#### Exercise aim
Reproduce the press release about the INET grant for systemic risk research, word for word and in full.

#### Selected passage
============
New York, NY, November 05, 2010 --(PR.com
)-- The Institute for New Economic Thinking (INET), launched with a $50 million pledge from George Soros to promote changes in economic theory and practice through research grants, Task Force groups, academic partnerships, and conferences, announced that it has selected Edward J Kane of Boston College, Armen Hovakimian of CUNY Baruch College, and Luc Laeven of the International Monetary Fund to be awarded a project grant through the Institute’s Inaugural Grant Program to conduct macroeconomics research relating to systemic risk. The grant program, along with other INET initiatives, was created in direct response to arguably the worst economic crisis in world history, and has been designed to encourage and support new economic thinking. Starting in 2011, INET will conduct two grant cycles annually.
Since the onset of the financial crisis, it has become critical to search for ways to improve the existing structures for monitoring and resolving losses at large financial institutions, because it has become clear that former ways of looking at systemic risk are incomplete. The grantees plan to use INET’s funding to find a measure that can shed light on the interconnectedness of financial institutions, which allows problems at a distant institution to undermine otherwise apparently healthy institutions.
============
#### Information provided
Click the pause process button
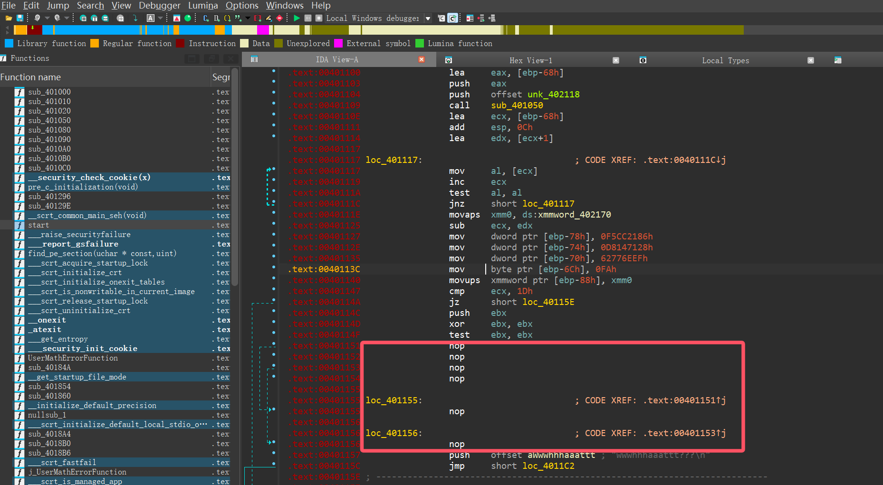pos(308,18)
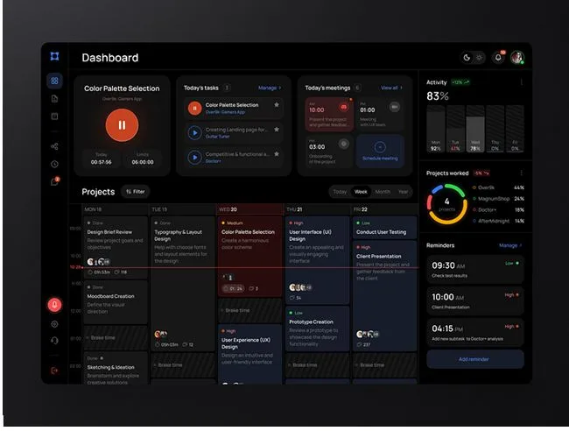Pause the Color Palette Selection timer
Screen dimensions: 569x431
(x=122, y=125)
============
#### Result for this task
New York, NY, November 05, 2010 --(PR.com
)-- The Institute for New Economic Thinking (INET), launched with a $50 million pledge from George Soros to promote changes in economic theory and practice through research grants, Task Force groups, academic partnerships, and conferences, announced that it has selected Edward J Kane of Boston College, Armen Hovakimian of CUNY Baruch College, and Luc Laeven of the International Monetary Fund to be awarded a project grant through the Institute’s Inaugural Grant Program to conduct macroeconomics research relating to systemic risk. The grant program, along with other INET initiatives, was created in direct response to arguably the worst economic crisis in world history, and has been designed to encourage and support new economic thinking. Starting in 2011, INET will conduct two grant cycles annually.
Since the onset of the financial crisis, it has become critical to search for ways to improve the existing structures for monitoring and resolving losses at large financial institutions, because it has become clear that former ways of looking at systemic risk are incomplete. The grantees plan to use INET’s funding to find a measure that can shed light on the interconnectedness of financial institutions, which allows problems at a distant institution to undermine otherwise apparently healthy institutions.